À FAIRE =>
(a) Imprimez à l'identique la partie du récit qui débute aux mots « Là-bas ils ne » et s'arrête après les mots « sur cette... Chose... ».
(b) Dites si chacune des affirmations suivantes concorde avec le récit, en répondant par oui ou par non et en citant tels quels les mots du récit qui tranchent : (i) à Becquerel, on a prononcé le mot devant le narrateur ; (ii) en décembre, la valeur est descendue à cinquante-cinq ; (iii) la normale se situe aux environs de vingt-deux.

--- PASSAGE À EXAMINER ---

Ca va, ce terme? Semble-t-il me demander. Ce n'est pas trop rude? Je peux l'employer?
C’est étonnant comme ils craignent de prononcer ce mot. C’est la première fois que je l’entends dans la bouche d’un hémato. Je ne le relève pas spécialement. Je manifeste juste d'un hochement de tête un calme assentiment. Je voudrais qu'il continue son propos.
Je le connais, moi, ce mot. Il a fait irruption spontanément dans mon esprit dès le premier jour des investigations médicales, quand le chef de service d’ophtalmologie m’a expliqué qu’il devait me transférer d’urgence à Becquerel. Ca m’a pété à la gueule comme un cocktail Molotov. Une explosion silencieuse. Interne. Suivie d’un effondrement. Interne lui aussi. Pas de cri, pas de larmes. Une brutale perte d’identité. Je n’étais plus qu’un corps vide de sa substance qui suivait mécaniquement l’aide soignante compatissante qui m’accompagnait jusqu’à Becquerel. J’écoutais ses paroles de réconfort. Elle s’arrêtait en chemin pour me permettre de passer un coup de fil à Caro que je voulais donner de l’extérieur, pauvre stratégie pour retarder le moment où je devrai passer le seuil. Après, ce serait trop tard.
Becquerel-cancer. Évidente association.
Là-bas ils ne m’ont rien dit. Ils n’ont pas prononcé le mot. Il fallait pratiquer les examens, attendre les résultats pour mettre un nom sur cette... Chose...
Mais nous, on l’a utilisé très vite. Il fallait bien qu’on en parle. On a jugé que c’était plus simple. On se l’est gardé pour notre usage familial.
Je le laisse poursuivre. Je ne tiens pas à l’effaroucher. Il y a encore toute une litanie de mot qu’il s’efforce d’éviter. Je voudrais qu’il se sente à l’aise par rapport aux libertés de langage qu’il peut prendre avec moi. Le petit jeu des questions et des réponses qu’on se joue sert aussi à fixer les limites de notre vocabulaire. Il y a des mots que certains patients ne veulent pas entendre. Les hématologues répugnent eux aussi à les prononcer. Inutile de préciser lesquels.
 
…Regardez, dit-il en caressant de la pointe de son stylo le sommet d’une courbe. En septembre vous étiez à soixante douze. Là, en décembre, vous descendez à cinquante-cinq, juste après la cure de Velcade. Et là, après la greffe, vous chutez à vingt-deux. Je suis très content du résultat.
A combien se situe la normale?
Aux environs de douze.
Il ne se prive pas pour saisir aussitôt la perche que je lui tends.
Le résultat est bon, mais je vais néanmoins vous proposer une deuxième greffe. Je vous en avais d’ailleurs déjà parlé…
C’est exact.

--- DONNÉES FOURNIES ---

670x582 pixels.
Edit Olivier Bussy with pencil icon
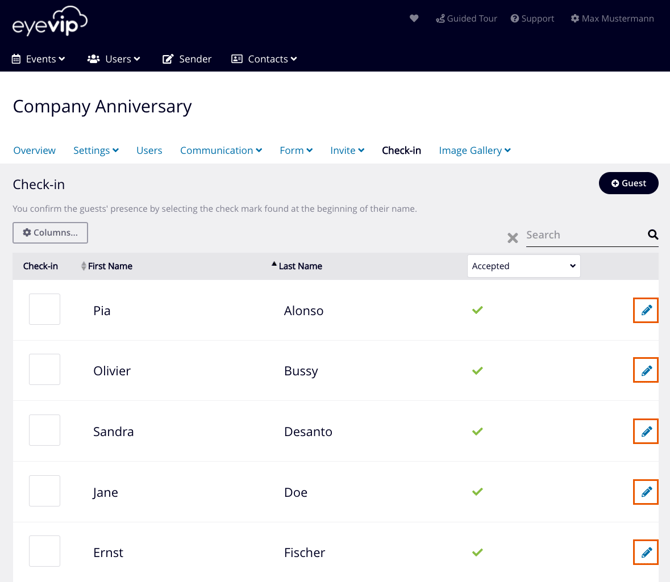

---

CORRIGÉ =>
(a)
Là-bas ils ne m’ont rien dit. Ils n’ont pas prononcé le mot. Il fallait pratiquer les examens, attendre les résultats pour mettre un nom sur cette... Chose...

(b)
(i) Non : « Là-bas ils ne m’ont rien dit. Ils n’ont pas prononcé le mot. »
(ii) Oui : « Là, en décembre, vous descendez à cinquante-cinq »
(iii) Non : « Aux environs de douze. »